Further prejudicial error is predicated upon a remark made by the judge of the trial court within the presence and the hearing of the jury. From a consideration of the criticised language employed by the trial judge on the occasion to which appellant has directed attention, this court is convinced that, viewing such language coldly, as standing alone, and from one standpoint only, it was just possible that the jury might have gained the impression that the trial judge was insinuating that defendant had been engaged in an “unlawful vocation”; but considering the context with which such words were spoken and the general situation that is portrayed by the reporter's transcript of the proceedings then before the trial court, it becomes apparent that no such impression from the remark made by the trial judge might properly be received or entertained by the jury. In other words, that, although from a restricted standpoint, the remark of the trial judge might be regarded as objectionable, in its broad aspect, it is not subject to adverse legal criticism. But in addition to that situation, and even assuming that the remark made by the trial judge was prejudicial to the cause of defendant, nowhere in the record does it appear that defendant took any exception thereto, or that in any way she attempted to avail herself of any of the other remedies to protect her rights, if any, in the premises. Nor was the language of the judge of that character that a reference thereto by any of the interested parties might have emphasized its effect. In the circumstances it is obvious that defendant has no real cause for complaint. People v. Mendez, 193 Cal. 39, 48, 223 P. 65; People v. Albori, 97 Cal. App. 537, 550, 275 P. 1017; People v. Ball, 102 Cal.App. 353, 358, 282 P. 971; People v. Moreno, 111 Cal.App. 52, 54, 295 P. 50; People v. Henry, 132 Cal.App. 557, 562, 23 P.(2d) 77.

Finally, appellant presents the point that the trial court erred in admitting over her objection evidence that related to the possession by defendant at the time of her arrest of several diamond rings that were found in her suitcase. Of course, ordinarily speaking, any evidence that was confined to the unrelated acquisition by defendant of property that was not alleged to have been stolen and not knowingly received by her as stolen property, was not properly presentable for the consideration of the jury; and if timely and proper objections to questions had been made by defendant in that regard, the admission of answers to such questions, that were detrimental to defendant, might have constituted error on the part of the trial court.

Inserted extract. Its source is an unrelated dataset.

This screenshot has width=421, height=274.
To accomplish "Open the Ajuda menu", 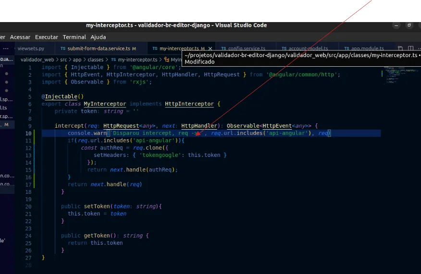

But herein the record of the proceedings had on the trial of the action discloses generally that appellant's criticism is unavailing because either no objection was interposed by defendant when the pertinent question was propounded to the witness; or, if any objection to the introduction of such evidence, or motion to strike it out, was made, that such objection or motion was too broad and general in its nature; or, if not within the latter classification, that the question related to the ring that was found with the watch described in count II of the information, and which evidence manifestly tended to show that the watch had been in the possession of the defendant. But in any event, assuming that on one or possibly on two occasions, the evidence regarding the diamond ring was improperly received it is obvious that since on other occasions practically the same evidence was not erroneously received, the errors of which appellant now complains could not have been prejudicial.

Each of the judgments and the order, by which the motion for new trial was denied, are affirmed.

I concur: YORK, J.

HOUSER, Presiding Justice.

DORAN, J., being disqualified, takes no part in the foregoing decision.